Una firma de libros es un momento relevante en la vida «profesional» de un escritor. No por la firma en sí misma, sino porque durante unos minutos, a veces segundos nada más, le pones rosto a tus lectores, conoces a quienes te leen, obtienes escueta información acerca de sus vidas o intereses y, por si fuera poco, te enteras de por qué tu trabajo —ese que hiciste a solas con ilusión pero sin expectativas— resultó importante con ellos. Si los músicos ‘conversan’ con sus fans en los conciertos; si los artistas plásticos interactuar con los seguidores de su obra durante las exposiciones; los escritores, más que en las presentaciones, dialogamos en las firmas.
Anoche, en el último día de la Feria del Libro de Lima, tuve la inmensa suerte de participar de una nueva firma. Las dos horas que programó la editorial no fueron suficientes (pido disculpas a quienes no pude atender), pero me sirvieron para emocionarme, por ejemplo, con la señora que fue en silla de ruedas y que decía no «perderse» mis entrevistas en la televisión; o con el caballero que se desplazó en muletas junto a su familia; o con el muchacho invidente cuya novia le lee las novelas al oído; o con la mujer que confesó haber bautizado a su hijo con mi nombre como una forma inversa de agradecimiento; o con la lectora que viajó desde el norte para obtener una dedicatoria; en fin, con todos los que, ignorando el frío, la hora y la garúa, optaron por permanecer en esa extensa fila india.
Es innegable: la gente está ávida de leer. Que la FIL se venga superando a sí misma en los últimos años (en esta edición atrajo a 565 mil personas, casi 20 mil más que el 2017) y que los auditorios hayan lucido casi siempre abarrotados son síntomas de una comunidad con ansias crecientes de saber, de imaginar, de verse retratada, de comprender su complejidad, y que no se rinde ante la incultura proyectada, para desgracia nuestra, desde las élites de poder. Dije que la gente está ávida de leer pero también de participar. La cabina del BBVA —esta vez con su homenaje a Valdelomar— atrajo nuevamente a miles de personas, cuyas versiones de «Tristitia» fluctuaron entre el tributo, el histrionismo y el sacrilegio.

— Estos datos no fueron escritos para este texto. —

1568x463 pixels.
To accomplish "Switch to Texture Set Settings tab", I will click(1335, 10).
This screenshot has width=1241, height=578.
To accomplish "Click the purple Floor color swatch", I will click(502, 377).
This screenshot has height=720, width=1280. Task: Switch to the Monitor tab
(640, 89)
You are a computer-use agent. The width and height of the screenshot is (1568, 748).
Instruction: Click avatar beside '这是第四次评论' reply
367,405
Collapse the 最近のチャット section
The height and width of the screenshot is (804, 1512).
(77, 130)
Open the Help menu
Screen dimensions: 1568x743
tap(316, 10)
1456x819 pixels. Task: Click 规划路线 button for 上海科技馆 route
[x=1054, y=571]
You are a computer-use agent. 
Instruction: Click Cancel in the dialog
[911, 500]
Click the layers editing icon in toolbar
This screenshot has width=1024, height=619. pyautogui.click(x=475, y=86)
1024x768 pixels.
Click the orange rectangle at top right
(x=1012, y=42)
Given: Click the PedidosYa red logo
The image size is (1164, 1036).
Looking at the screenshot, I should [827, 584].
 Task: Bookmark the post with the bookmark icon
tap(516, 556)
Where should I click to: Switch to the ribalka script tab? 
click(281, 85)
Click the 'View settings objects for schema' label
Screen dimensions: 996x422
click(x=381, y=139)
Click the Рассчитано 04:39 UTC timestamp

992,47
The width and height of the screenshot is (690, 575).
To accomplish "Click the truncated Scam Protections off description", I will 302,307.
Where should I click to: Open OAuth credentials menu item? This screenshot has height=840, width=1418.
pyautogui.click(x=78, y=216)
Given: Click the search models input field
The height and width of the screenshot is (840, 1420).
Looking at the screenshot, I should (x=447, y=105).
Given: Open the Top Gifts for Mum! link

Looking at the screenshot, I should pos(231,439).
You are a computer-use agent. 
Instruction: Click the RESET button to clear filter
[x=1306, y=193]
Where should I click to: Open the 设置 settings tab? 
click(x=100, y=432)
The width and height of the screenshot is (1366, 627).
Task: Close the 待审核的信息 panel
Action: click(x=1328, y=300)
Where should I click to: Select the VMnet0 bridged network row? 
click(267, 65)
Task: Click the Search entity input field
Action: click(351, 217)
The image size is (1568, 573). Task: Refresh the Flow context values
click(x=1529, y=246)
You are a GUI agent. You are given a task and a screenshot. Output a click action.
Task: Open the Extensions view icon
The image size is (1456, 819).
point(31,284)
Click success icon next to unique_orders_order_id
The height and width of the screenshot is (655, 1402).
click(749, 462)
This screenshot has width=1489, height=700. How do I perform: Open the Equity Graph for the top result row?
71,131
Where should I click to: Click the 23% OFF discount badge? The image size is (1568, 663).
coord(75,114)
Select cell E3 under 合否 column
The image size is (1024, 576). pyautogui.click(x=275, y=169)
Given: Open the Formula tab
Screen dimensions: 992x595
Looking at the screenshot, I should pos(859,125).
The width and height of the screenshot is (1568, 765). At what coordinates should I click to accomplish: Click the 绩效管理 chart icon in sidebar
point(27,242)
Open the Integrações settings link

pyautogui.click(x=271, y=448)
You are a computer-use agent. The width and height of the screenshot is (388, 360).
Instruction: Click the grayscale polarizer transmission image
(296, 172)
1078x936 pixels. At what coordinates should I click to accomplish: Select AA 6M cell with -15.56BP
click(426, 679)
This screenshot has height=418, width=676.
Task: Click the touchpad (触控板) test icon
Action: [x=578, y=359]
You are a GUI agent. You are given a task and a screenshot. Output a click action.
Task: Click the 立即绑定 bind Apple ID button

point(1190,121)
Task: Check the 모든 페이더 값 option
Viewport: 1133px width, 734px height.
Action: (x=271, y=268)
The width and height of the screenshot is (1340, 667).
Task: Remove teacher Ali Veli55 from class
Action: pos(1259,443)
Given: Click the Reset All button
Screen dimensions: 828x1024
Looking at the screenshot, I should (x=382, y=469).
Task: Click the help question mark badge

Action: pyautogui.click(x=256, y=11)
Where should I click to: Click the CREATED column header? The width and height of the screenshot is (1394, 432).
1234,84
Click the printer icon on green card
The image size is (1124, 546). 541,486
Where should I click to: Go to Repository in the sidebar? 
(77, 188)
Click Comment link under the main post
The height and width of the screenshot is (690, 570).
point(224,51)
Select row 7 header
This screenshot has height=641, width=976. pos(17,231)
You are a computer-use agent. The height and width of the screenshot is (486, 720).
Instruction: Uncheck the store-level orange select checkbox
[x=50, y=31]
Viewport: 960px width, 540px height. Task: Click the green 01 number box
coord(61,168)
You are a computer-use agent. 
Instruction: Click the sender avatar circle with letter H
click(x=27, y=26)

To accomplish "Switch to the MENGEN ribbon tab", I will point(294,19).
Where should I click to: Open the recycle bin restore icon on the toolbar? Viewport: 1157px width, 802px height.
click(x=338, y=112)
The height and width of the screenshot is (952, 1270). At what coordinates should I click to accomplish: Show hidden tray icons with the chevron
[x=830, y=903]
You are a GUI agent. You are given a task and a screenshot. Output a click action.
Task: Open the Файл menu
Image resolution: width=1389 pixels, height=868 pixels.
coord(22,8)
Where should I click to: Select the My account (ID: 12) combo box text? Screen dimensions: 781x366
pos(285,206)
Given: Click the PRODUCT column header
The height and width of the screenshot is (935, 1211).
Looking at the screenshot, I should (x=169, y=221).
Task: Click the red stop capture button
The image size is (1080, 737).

Es innegable: la gente está ávida de leer. Que la FIL se venga superando a sí misma en los últimos años (en esta edición atrajo a 565 mil personas, casi 20 mil más que el 2017) y que los auditorios hayan lucido casi siempre abarrotados son síntomas de una comunidad con ansias crecientes de saber, de imaginar, de verse retratada, de comprender su complejidad, y que no se rinde ante la incultura proyectada, para desgracia nuestra, desde las élites de poder
Tampoco es casual, dada la coyuntura, que entre los libros más vendidos figuren reediciones de «Historia de la Corrupción», de Alfonso Quiroz (2013), y «Cambio de Palabras», recopilación de entrevistas que el periodista César Hildebrandt publicó por primera vez en 1981. Sin ser novedades ambos títulos se volvieron necesarios para que el lector revise el pasado (no tan) reciente y dimensione la gravedad de la crisis moral que atraviesa el país.
Pero lo más importante —siempre lo digo— no es que los libros se vendan, sino que se lean, se comenten, se discutan, se problematicen, se recomienden y se pongan en circulación. Esa es la manera de integrarlos a nuestra vida cotidiana, de convertir una experiencia solitaria (la lectura) en un hecho social, y de revertir paulatinamente los bajísimo índices de comprensión de lectura.
Para el 2019, la Cámara Peruana del Libro ha anunciado que Mario Vargas Llosa será el «país» invitado. Con todo el campus ferial girando en torno de los personajes y temas del Nobel, con una realidad política más caldeada dada la cercanía del bicentenario y las elecciones generales, y con un público ya entrenado en las lides feriales, no es difícil pronosticar el éxito de la próxima edición.